- What is being asked -
Among the entries below, tally each line in which the word "Task" is found, then state the tally alone.

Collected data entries
........

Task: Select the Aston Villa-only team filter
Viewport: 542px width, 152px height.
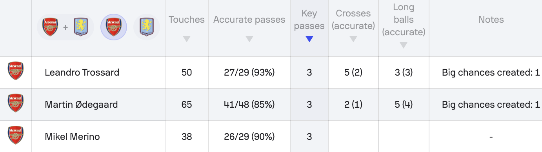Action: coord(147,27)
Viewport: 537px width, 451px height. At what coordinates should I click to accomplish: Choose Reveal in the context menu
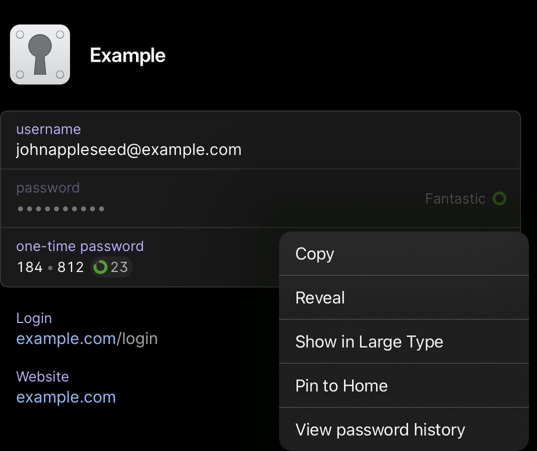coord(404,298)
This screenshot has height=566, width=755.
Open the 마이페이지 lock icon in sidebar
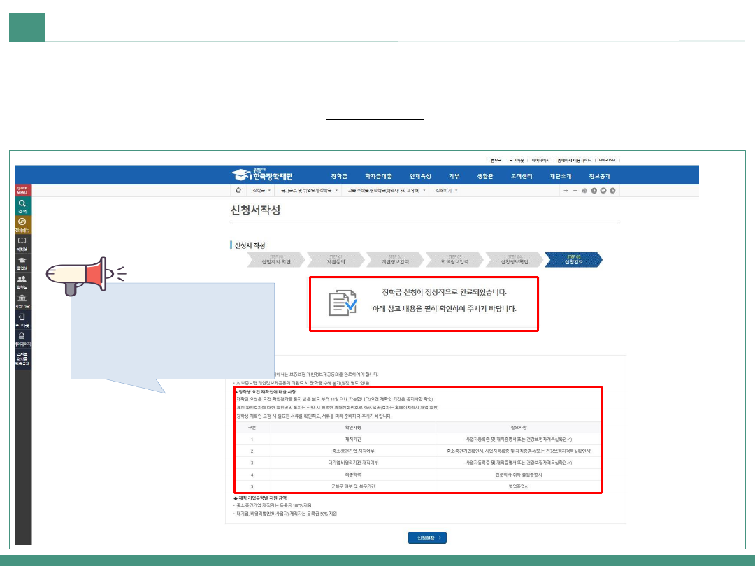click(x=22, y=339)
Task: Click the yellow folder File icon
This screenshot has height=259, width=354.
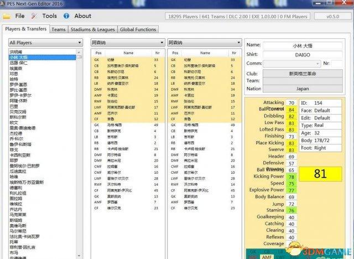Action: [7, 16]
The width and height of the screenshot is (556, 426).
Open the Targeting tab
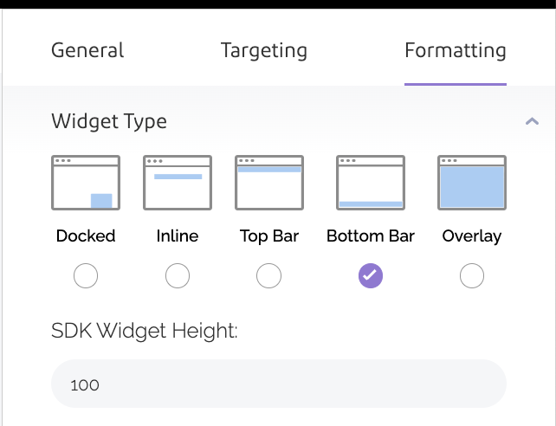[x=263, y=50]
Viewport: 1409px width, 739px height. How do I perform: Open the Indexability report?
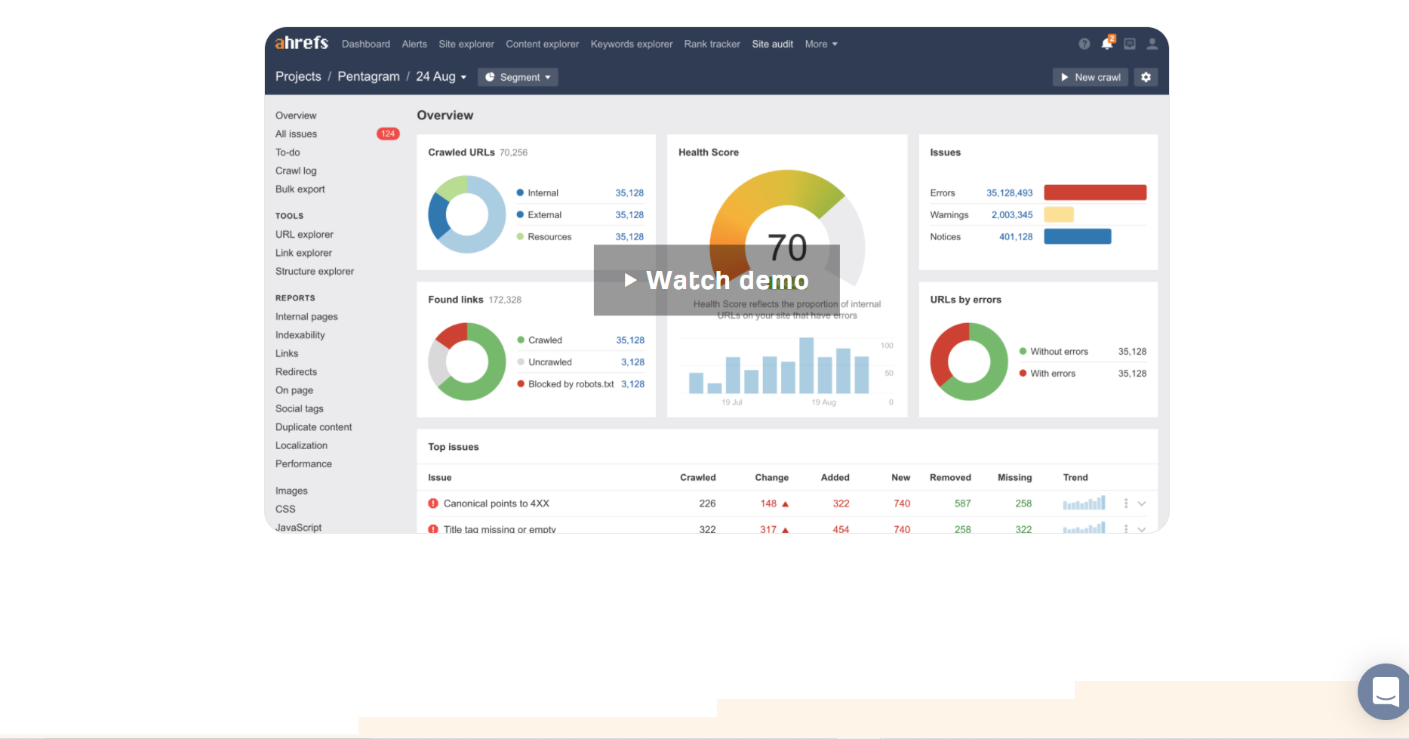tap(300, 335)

........

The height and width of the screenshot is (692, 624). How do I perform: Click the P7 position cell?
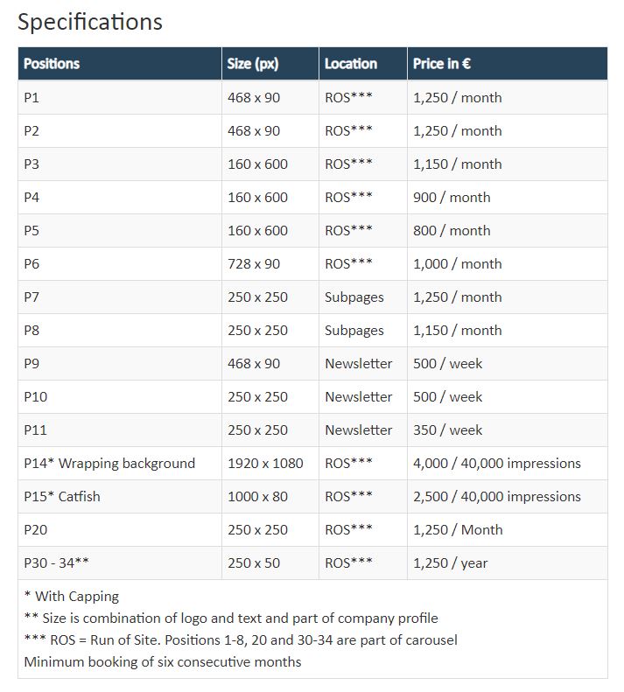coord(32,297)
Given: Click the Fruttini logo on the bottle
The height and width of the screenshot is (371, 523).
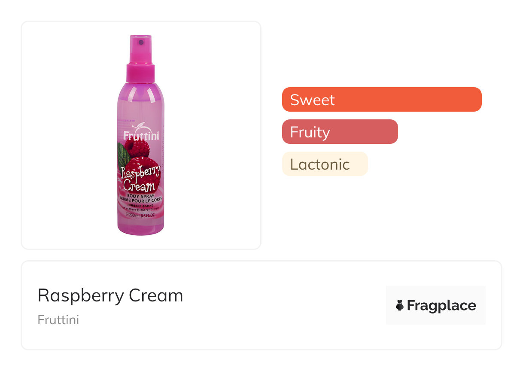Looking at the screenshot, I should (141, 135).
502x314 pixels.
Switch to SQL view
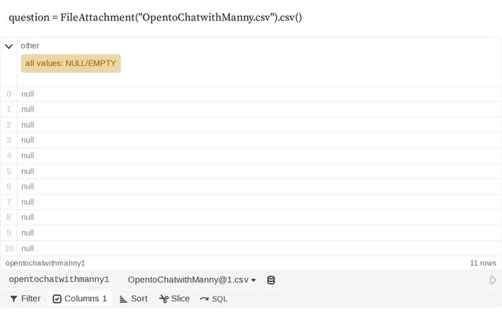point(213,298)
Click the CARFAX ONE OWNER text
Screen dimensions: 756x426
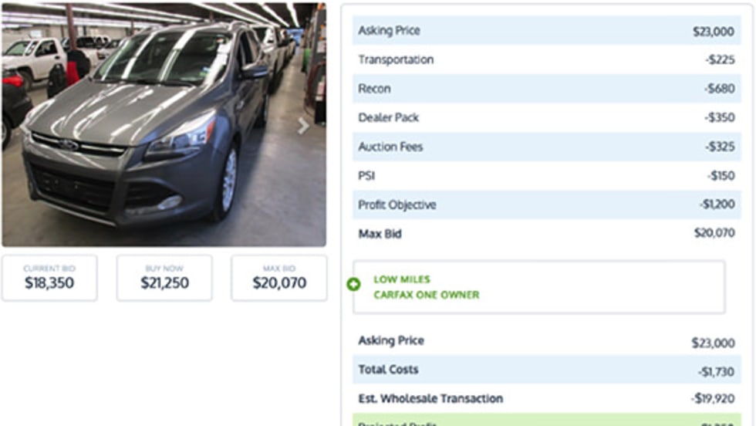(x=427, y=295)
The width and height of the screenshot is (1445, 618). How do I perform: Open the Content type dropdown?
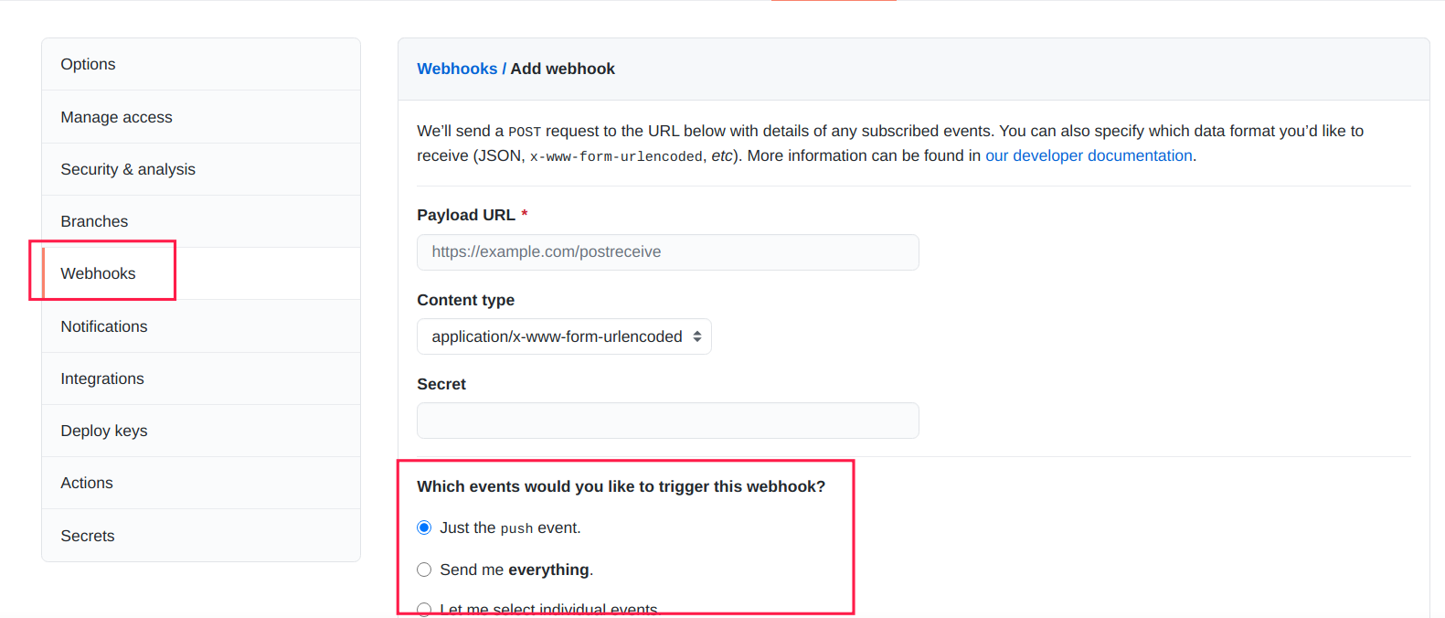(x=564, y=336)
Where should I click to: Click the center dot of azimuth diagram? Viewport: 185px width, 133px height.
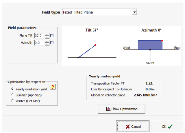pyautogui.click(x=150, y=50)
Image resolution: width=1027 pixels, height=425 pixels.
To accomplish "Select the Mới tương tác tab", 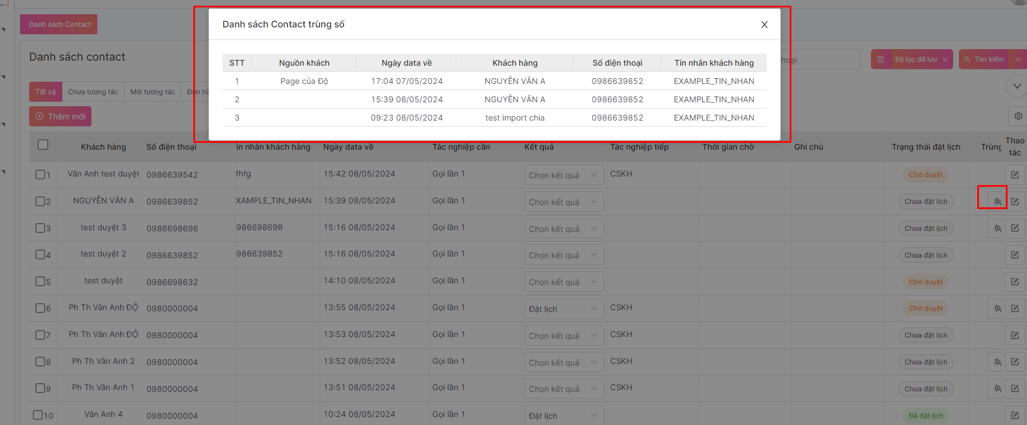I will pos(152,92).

........

- Response area -
2